-- YOUR OBJECTIVE --
Update the rows below by replacing every "GUI agent" with "screen assistant". Leave everything else unchanged.

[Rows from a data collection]

# # #

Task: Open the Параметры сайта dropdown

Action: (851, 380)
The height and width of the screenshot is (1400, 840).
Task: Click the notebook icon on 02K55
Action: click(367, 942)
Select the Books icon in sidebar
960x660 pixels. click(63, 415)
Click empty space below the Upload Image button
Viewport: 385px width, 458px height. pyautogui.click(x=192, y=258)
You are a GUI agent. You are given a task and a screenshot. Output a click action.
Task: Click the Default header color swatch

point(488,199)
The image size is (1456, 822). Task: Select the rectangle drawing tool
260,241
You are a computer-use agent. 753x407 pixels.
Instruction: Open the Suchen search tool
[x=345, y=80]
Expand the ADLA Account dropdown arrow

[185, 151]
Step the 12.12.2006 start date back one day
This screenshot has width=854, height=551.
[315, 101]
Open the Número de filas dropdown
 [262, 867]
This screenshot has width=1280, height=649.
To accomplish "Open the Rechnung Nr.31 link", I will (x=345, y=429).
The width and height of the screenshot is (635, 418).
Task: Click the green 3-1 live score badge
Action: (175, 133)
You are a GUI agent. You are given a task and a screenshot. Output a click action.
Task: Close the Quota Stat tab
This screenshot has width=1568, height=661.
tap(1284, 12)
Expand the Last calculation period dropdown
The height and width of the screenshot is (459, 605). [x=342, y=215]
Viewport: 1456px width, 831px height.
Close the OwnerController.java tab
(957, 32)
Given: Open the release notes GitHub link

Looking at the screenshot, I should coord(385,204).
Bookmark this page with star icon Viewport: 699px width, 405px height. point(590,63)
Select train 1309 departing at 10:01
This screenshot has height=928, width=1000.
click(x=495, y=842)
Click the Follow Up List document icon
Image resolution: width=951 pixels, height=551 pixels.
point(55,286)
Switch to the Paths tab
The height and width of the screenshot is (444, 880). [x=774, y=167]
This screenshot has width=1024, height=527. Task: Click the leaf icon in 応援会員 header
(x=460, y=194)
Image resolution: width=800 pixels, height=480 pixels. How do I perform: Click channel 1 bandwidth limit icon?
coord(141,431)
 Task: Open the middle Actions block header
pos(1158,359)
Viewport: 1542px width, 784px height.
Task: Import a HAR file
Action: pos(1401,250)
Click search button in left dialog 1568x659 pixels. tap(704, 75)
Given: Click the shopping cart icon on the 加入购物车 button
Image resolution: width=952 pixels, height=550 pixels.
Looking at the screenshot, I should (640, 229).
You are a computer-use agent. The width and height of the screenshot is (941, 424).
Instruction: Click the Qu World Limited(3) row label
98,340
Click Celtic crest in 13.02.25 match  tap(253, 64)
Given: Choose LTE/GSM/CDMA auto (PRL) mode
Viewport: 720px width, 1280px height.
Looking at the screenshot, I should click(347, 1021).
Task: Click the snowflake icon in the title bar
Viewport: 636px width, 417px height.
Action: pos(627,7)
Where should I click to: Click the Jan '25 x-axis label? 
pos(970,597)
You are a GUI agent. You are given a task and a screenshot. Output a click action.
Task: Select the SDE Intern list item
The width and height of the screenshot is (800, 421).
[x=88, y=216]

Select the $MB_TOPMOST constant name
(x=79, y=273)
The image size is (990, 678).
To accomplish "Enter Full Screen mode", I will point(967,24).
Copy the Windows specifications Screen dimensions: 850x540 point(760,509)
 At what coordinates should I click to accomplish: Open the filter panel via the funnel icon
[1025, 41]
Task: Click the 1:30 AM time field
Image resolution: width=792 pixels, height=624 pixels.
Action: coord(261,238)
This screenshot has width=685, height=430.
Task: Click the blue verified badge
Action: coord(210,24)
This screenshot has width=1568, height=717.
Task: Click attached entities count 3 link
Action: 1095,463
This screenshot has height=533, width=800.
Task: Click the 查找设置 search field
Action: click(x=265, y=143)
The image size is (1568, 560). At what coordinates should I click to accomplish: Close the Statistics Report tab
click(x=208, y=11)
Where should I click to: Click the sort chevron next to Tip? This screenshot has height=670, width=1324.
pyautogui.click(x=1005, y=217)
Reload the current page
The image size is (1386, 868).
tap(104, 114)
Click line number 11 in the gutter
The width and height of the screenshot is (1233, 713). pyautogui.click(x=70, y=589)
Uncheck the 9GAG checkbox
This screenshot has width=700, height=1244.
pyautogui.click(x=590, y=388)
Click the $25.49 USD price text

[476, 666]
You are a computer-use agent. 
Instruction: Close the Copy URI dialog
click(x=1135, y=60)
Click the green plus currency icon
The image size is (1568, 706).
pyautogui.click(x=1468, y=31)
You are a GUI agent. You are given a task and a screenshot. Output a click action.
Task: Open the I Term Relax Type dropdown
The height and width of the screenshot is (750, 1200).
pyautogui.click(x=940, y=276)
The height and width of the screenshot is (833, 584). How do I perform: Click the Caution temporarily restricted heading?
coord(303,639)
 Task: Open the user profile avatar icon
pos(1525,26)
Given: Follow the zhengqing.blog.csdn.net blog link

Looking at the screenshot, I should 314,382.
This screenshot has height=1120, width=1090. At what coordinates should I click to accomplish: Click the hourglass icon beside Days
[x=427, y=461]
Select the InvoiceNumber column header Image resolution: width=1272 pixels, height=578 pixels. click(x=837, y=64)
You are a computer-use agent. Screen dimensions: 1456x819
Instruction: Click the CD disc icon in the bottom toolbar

# # #

-- WRITTEN RESPONSE --
Task: Open the Параметры сайта dropdown

Action: (851, 380)
The height and width of the screenshot is (1400, 840).
Task: Click the notebook icon on 02K55
Action: click(367, 942)
Select the Books icon in sidebar
960x660 pixels. click(63, 415)
Click empty space below the Upload Image button
Viewport: 385px width, 458px height. pyautogui.click(x=192, y=258)
You are a screen assistant. You are given a task and a screenshot. Output a click action.
Task: Click the Default header color swatch

point(488,199)
The image size is (1456, 822). Task: Select the rectangle drawing tool
260,241
You are a computer-use agent. 753x407 pixels.
Instruction: Open the Suchen search tool
[x=345, y=80]
Expand the ADLA Account dropdown arrow

[185, 151]
Step the 12.12.2006 start date back one day
This screenshot has width=854, height=551.
[315, 101]
Open the Número de filas dropdown
 [262, 867]
This screenshot has width=1280, height=649.
To accomplish "Open the Rechnung Nr.31 link", I will (x=345, y=429).
The width and height of the screenshot is (635, 418).
Task: Click the green 3-1 live score badge
Action: (175, 133)
You are a screen assistant. You are given a task and a screenshot. Output a click action.
Task: Close the Quota Stat tab
This screenshot has width=1568, height=661.
tap(1284, 12)
Expand the Last calculation period dropdown
The height and width of the screenshot is (459, 605). [x=342, y=215]
Viewport: 1456px width, 831px height.
Close the OwnerController.java tab
(957, 32)
Given: Open the release notes GitHub link

Looking at the screenshot, I should coord(385,204).
Bookmark this page with star icon Viewport: 699px width, 405px height. point(590,63)
Select train 1309 departing at 10:01
This screenshot has height=928, width=1000.
click(x=495, y=842)
Click the Follow Up List document icon
Image resolution: width=951 pixels, height=551 pixels.
point(55,286)
Switch to the Paths tab
The height and width of the screenshot is (444, 880). [x=774, y=167]
This screenshot has width=1024, height=527. Task: Click the leaf icon in 応援会員 header
(x=460, y=194)
Image resolution: width=800 pixels, height=480 pixels. How do I perform: Click channel 1 bandwidth limit icon?
coord(141,431)
 Task: Open the middle Actions block header
pos(1158,359)
Viewport: 1542px width, 784px height.
Task: Import a HAR file
Action: pos(1401,250)
Click search button in left dialog 1568x659 pixels. tap(704, 75)
Given: Click the shopping cart icon on the 加入购物车 button
Image resolution: width=952 pixels, height=550 pixels.
Looking at the screenshot, I should (640, 229).
You are a computer-use agent. The width and height of the screenshot is (941, 424).
Instruction: Click the Qu World Limited(3) row label
98,340
Click Celtic crest in 13.02.25 match  tap(253, 64)
Given: Choose LTE/GSM/CDMA auto (PRL) mode
Viewport: 720px width, 1280px height.
Looking at the screenshot, I should click(347, 1021).
Task: Click the snowflake icon in the title bar
Viewport: 636px width, 417px height.
Action: pos(627,7)
Where should I click to: Click the Jan '25 x-axis label? 
pos(970,597)
You are a screen assistant. You are given a task and a screenshot. Output a click action.
Task: Select the SDE Intern list item
The width and height of the screenshot is (800, 421).
[x=88, y=216]

Select the $MB_TOPMOST constant name
(x=79, y=273)
The image size is (990, 678).
To accomplish "Enter Full Screen mode", I will point(967,24).
Copy the Windows specifications Screen dimensions: 850x540 point(760,509)
 At what coordinates should I click to accomplish: Open the filter panel via the funnel icon
[1025, 41]
Task: Click the 1:30 AM time field
Image resolution: width=792 pixels, height=624 pixels.
Action: coord(261,238)
This screenshot has width=685, height=430.
Task: Click the blue verified badge
Action: coord(210,24)
This screenshot has width=1568, height=717.
Task: Click attached entities count 3 link
Action: 1095,463
This screenshot has height=533, width=800.
Task: Click the 查找设置 search field
Action: click(x=265, y=143)
The image size is (1568, 560). At what coordinates should I click to accomplish: Close the Statistics Report tab
click(x=208, y=11)
Where should I click to: Click the sort chevron next to Tip? This screenshot has height=670, width=1324.
pyautogui.click(x=1005, y=217)
Reload the current page
The image size is (1386, 868).
tap(104, 114)
Click line number 11 in the gutter
The width and height of the screenshot is (1233, 713). pyautogui.click(x=70, y=589)
Uncheck the 9GAG checkbox
This screenshot has width=700, height=1244.
pyautogui.click(x=590, y=388)
Click the $25.49 USD price text

[476, 666]
You are a computer-use agent. 
Instruction: Close the Copy URI dialog
click(x=1135, y=60)
Click the green plus currency icon
The image size is (1568, 706).
pyautogui.click(x=1468, y=31)
You are a screen assistant. You are given a task and a screenshot. Output a click action.
Task: Open the I Term Relax Type dropdown
The height and width of the screenshot is (750, 1200).
pyautogui.click(x=940, y=276)
The height and width of the screenshot is (833, 584). How do I perform: Click the Caution temporarily restricted heading?
coord(303,639)
 Task: Open the user profile avatar icon
pos(1525,26)
Given: Follow the zhengqing.blog.csdn.net blog link

Looking at the screenshot, I should 314,382.
This screenshot has height=1120, width=1090. At what coordinates should I click to accomplish: Click the hourglass icon beside Days
[x=427, y=461]
Select the InvoiceNumber column header Image resolution: width=1272 pixels, height=578 pixels. click(x=837, y=64)
You are a computer-use agent. Screen dimensions: 1456x819
Instruction: Click the CD disc icon in the bottom toolbar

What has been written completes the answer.